>> Begin DOCUMENT EXTRACT

# CRV7 Rocket Pods



## Ex-Dragoon (4 Jan 2008)

Just wondering if we are still using them?


----------



## Good2Golf (4 Jan 2008)

Some in inventory packed away...


----------



## Ex-Dragoon (4 Jan 2008)

So I assumed they are no longer used and our air crews are no longer being trained on them?


----------



## Zoomie (4 Jan 2008)

Ex-Dragoon said:
			
		

> So I assumed they are no longer used and our air crews are no longer being trained on them?



Don't think so - anyone know if the Hornet uses CRV's?  Since Tracker and CF-5 are gone and our -146's don't have them mounted, no other airframes use them.


----------



## aesop081 (4 Jan 2008)

YUP, i have several pictures of 18s letting off volleys of CRV-7s

as much as i hate CASR

http://www.sfu.ca/casr/bg-cf18-crv7-rocket.htm


----------



## SeaKingTacco (4 Jan 2008)

I controlled CF-18s in Pet in 1995 in support of the BC's Fire Planning Course.  Fired a couple of pods of CRV-7s into Area 7...


----------



## Bandit1 (4 Jan 2008)

Not sure if they're the same rocket, but this is from a training run out at 4 Wing from a couple of years ago...

How to make 300+ rockets disappear

Bandit


----------



## childs56 (5 Jan 2008)

When I was working on the Hornets the rockets were put away. 
They were talking about training with them again.
Who knows they may come back if we ever get into the CAS.


----------



## aesop081 (5 Jan 2008)

In the current context, using PGMs is better for CAS , but thats just IMHO


----------



## h3tacco (5 Jan 2008)

I had the chance to visit Magellan (formerly Bristol), Winnipeg just over a year ago. They manufacture the CRV7. They said that the CF was no longer purchasing the CRV7 but that RAF was still buying them and using them on harriers and apaches in Afghanistan. They did mention that they are developing (or already developed) a guided CRV7 that they were selling to some Nordic country to mount on ground vehicles (something like that at least). And were working on trying to sell a guided CRV7 to the CF for a number of different fleets (jets and helos).


----------



## Ex-Dragoon (5 Jan 2008)

I never considered the PGM approach before. Thanks.


----------



## Good2Golf (5 Jan 2008)

That's not to say there isn't a place for std munitions, though.  They can be "precision" (or precise enough for the task) depending on the tactical situation. 

G2G


----------



## childs56 (5 Jan 2008)

They were talking about bringing them back into the training system for the Fighters. 
I think they needed to focus the training elsewhere. 

As for accuracy, our pilots have seemed to be able to drop a dumb bomb where ever you wanted. 
Guided munititons have their place. They also cost lots, if you can use a few cheap rockets in place of PGM then why not. 
This fascination of PGM only ordanance has me worried that we will loose the art of killing and having skill at doing it. A pilot with PGMs has to line up a cross hair on a moniter to drop a bomb, as opposed to dive bombing in on the target and seeing what they are hitting with their own eyes.

>> End DOCUMENT EXTRACT
>> Begin ENTRIES PROVIDED

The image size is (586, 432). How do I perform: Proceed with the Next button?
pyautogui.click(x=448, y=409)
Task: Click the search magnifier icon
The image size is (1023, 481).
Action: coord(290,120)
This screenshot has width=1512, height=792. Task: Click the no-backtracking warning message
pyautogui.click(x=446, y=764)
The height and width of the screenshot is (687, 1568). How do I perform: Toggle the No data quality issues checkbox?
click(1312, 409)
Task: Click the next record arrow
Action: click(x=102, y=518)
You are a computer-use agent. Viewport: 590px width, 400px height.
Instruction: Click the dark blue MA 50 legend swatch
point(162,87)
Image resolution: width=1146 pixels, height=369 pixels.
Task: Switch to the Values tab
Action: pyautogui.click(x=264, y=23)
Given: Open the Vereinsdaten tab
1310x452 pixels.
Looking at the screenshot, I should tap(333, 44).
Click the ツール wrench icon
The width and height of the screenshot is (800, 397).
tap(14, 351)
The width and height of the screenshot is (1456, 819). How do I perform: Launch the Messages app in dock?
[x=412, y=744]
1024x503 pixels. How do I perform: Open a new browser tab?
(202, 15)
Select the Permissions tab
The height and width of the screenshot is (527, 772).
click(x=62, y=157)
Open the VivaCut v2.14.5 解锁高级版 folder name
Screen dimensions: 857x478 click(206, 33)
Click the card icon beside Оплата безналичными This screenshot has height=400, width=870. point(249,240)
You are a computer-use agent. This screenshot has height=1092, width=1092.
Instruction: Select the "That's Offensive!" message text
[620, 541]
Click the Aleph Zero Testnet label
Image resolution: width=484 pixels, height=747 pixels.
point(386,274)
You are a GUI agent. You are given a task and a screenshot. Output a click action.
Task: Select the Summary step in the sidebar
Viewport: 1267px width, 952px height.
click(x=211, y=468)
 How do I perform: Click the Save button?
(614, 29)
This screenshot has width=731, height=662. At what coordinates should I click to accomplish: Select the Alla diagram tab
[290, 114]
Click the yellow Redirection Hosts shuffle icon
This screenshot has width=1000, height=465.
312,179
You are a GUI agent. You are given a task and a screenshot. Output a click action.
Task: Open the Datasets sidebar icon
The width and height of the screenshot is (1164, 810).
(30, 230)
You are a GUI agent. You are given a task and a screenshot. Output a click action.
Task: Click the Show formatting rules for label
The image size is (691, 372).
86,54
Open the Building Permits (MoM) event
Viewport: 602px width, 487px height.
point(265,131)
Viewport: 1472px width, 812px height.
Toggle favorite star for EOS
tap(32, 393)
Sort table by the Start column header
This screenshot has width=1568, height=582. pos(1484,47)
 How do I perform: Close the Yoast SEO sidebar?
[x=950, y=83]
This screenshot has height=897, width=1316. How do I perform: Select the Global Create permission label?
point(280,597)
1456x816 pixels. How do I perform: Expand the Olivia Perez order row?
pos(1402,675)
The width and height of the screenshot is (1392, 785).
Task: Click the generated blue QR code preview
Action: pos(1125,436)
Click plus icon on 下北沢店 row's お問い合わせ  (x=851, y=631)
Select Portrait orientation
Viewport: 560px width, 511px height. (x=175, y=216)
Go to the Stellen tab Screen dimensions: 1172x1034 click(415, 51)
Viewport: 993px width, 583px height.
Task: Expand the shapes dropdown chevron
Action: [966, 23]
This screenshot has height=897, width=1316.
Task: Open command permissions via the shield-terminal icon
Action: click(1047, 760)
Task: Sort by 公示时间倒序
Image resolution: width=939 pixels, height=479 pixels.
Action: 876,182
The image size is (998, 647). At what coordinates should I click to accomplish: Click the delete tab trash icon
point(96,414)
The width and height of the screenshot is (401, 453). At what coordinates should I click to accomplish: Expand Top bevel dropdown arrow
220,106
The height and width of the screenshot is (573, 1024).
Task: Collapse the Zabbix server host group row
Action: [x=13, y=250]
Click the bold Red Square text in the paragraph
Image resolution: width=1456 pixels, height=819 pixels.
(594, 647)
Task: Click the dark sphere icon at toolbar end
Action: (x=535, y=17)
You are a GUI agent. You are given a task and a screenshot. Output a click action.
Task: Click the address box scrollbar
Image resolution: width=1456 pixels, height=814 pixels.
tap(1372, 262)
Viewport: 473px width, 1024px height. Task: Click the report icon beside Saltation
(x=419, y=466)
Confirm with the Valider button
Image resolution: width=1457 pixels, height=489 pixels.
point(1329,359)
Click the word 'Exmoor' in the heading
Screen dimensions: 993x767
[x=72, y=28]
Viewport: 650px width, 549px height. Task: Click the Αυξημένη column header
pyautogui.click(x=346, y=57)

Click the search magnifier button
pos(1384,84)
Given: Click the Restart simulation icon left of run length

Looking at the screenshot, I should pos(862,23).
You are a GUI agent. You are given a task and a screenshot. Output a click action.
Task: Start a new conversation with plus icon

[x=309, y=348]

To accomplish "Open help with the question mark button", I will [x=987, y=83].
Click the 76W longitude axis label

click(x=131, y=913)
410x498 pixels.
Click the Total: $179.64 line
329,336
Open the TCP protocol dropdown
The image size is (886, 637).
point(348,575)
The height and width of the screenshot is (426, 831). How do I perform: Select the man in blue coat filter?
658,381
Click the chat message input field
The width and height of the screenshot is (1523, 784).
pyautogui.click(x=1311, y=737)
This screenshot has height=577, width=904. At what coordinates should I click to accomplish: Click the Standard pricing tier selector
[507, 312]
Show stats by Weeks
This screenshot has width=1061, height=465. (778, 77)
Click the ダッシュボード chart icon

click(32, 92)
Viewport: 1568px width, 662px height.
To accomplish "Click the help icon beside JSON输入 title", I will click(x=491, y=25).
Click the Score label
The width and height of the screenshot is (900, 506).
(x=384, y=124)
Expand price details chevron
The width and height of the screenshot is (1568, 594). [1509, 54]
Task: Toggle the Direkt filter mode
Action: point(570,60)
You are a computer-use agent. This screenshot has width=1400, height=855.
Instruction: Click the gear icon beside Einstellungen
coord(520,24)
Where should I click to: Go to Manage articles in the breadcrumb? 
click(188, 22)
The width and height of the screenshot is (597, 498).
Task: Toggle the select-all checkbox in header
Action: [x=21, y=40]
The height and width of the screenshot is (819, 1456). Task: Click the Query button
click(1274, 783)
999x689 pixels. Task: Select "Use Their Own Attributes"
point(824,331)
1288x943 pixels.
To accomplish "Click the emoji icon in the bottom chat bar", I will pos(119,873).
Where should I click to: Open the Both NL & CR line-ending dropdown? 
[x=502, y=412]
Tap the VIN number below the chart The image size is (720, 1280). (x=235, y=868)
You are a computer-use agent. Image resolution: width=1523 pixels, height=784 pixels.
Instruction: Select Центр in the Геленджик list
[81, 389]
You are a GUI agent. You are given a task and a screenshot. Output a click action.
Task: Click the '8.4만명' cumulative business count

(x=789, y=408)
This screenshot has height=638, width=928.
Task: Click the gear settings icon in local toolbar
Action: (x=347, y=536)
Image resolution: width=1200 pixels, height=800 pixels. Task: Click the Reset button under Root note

>> End ENTRIES PROVIDED

- WRITTEN TASK 1
According to the CRV7 rocket pods thread, which company manufactures the CRV7?
- WRITTEN TASK 2
From the CRV7 rocket pods thread, reproduce the passage that starts at the words "## Ex-Dragoon (5" and stops after the words "the tactical situation.".

- WRITTEN ANSWER 1
Magellan (formerly Bristol), in Winnipeg.

- WRITTEN ANSWER 2
## Ex-Dragoon (5 Jan 2008)

I never considered the PGM approach before. Thanks.


----------



## Good2Golf (5 Jan 2008)

That's not to say there isn't a place for std munitions, though.  They can be "precision" (or precise enough for the task) depending on the tactical situation.